Толстый, розовый, он начисто брил голову, щеки и подбородок и оставлял только маленькие усики, словно приклеенные к верхней губе. Серые навыкате глаза его были всегда прищурены.
Зимой и летом Морозов носил белую полотняную рубаху, вышитую по подолу, по вороту и по краям рукавов васильками и ромашками.
Кто-то из жителей Уржума за вышитую рубашку прозвал его «малороссом», а за бритое лицо — «артистом».
Второе прозвище Никифору Савельевичу и в самом деле подходило, потому что в любительских спектаклях никто лучше его не играл комических ролей. Он даже иногда и женские роли играл. Какую-нибудь сваху, монахиню, а то и купчиху.
Во время урока Никифор Савельевич расхаживал по классу, размахивал руками, прищелкивал пальцами и приподнимался на цыпочки.
А голос-то, голос какой у него был! Весной через открытое окно на всю Полстоваловскую улицу было слышно, как объясняет он арифметические правила у себя в классе.

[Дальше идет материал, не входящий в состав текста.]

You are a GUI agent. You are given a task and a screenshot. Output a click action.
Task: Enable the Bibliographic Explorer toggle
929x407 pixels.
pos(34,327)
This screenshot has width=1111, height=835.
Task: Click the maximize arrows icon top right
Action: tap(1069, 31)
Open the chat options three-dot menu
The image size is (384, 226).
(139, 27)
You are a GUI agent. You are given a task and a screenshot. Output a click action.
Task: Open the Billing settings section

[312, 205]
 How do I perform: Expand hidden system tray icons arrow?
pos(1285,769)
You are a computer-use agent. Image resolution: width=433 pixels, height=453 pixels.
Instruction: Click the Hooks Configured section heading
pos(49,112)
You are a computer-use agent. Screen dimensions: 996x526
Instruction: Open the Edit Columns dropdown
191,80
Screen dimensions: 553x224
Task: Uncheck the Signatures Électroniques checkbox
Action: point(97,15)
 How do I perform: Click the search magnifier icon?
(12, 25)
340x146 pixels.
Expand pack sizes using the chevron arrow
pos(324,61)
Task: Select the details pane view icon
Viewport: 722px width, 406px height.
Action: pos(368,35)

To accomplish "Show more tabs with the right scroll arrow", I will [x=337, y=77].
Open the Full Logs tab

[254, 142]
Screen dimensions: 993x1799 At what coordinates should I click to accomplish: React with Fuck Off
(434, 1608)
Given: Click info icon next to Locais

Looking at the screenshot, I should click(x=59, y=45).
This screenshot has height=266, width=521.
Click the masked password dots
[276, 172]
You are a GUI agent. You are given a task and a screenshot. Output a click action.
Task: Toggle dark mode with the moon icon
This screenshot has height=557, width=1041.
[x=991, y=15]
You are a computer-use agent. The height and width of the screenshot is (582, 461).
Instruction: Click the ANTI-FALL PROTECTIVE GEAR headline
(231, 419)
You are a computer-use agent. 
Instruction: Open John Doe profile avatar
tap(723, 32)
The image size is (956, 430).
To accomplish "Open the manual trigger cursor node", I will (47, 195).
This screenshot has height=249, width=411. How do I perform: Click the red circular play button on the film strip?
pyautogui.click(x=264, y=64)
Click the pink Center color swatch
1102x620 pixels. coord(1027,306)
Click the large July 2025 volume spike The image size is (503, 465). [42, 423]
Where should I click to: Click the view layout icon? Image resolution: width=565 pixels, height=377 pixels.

В те удачные дни, когда ребята отвечали Никифору Савельевичу уроки без запинки, а в письменной работе делали мало ошибок, Никифор Савельевич ровно за пятнадцать минут до звонка таинственно подмигивал одним глазом и закрывал журнал — это означало, что урок окончен и что сейчас Никифор Савельевич вытащит из папки книжку в кожаном переплете с золотыми буквами на обложке и скажет:
— Ну, сегодня я вам, друзья, почитаю сочинения Николая Васильевича Гоголя.
Тогда в классе проносился радостный приглушенный вздох, шарканье подошв и шопот. Ученики усаживались половчее и поудобнее. А через минуту шум и шарканье стихали, и в классе наступала мертвая тишина.
Никифор Савельевич, держа близко перед собой раскрытую книгу, начинал читать, а читал он замечательно. Особенно жадно слушали ребята повесть Гоголя «Вий». Они замирали, когда Никифор Савельевич читал страшное место о том, как гроб с ведьмой летал по церкви вокруг бурсака. Проходило пятнадцать минут, в коридоре трещал звонок на переменку, потом второй звонок к началу урока, а ребята не двигались с мест. А ведь с каким нетерпением ждали они звонка на других уроках!
Учение в УГУ давалось Сереже легко. Скоро он сделался первым учеником и любимцем Морозова. Бывало подойдет к нему Никифор Савельевич на уроке арифметики, заглянет в тетрадку через плечо и скажет:
— Покажи-ка, покажи. Это ты интересный способ придумал!
И усядется рядом с Сережей на парту. Ему приходилось садиться на самый кончик скамейки — толстый был очень и дальше пролезть не мог.
Сережа был одним из самых младших в классе. Рядом с ним сидели на партах рослые парни, чуть пониже директора Кострова. Парней этих звали Чемеков и Филиппов.
Чемеков был сын церковного старосты и сидел второй год в первом классе, а было ему четырнадцать лет.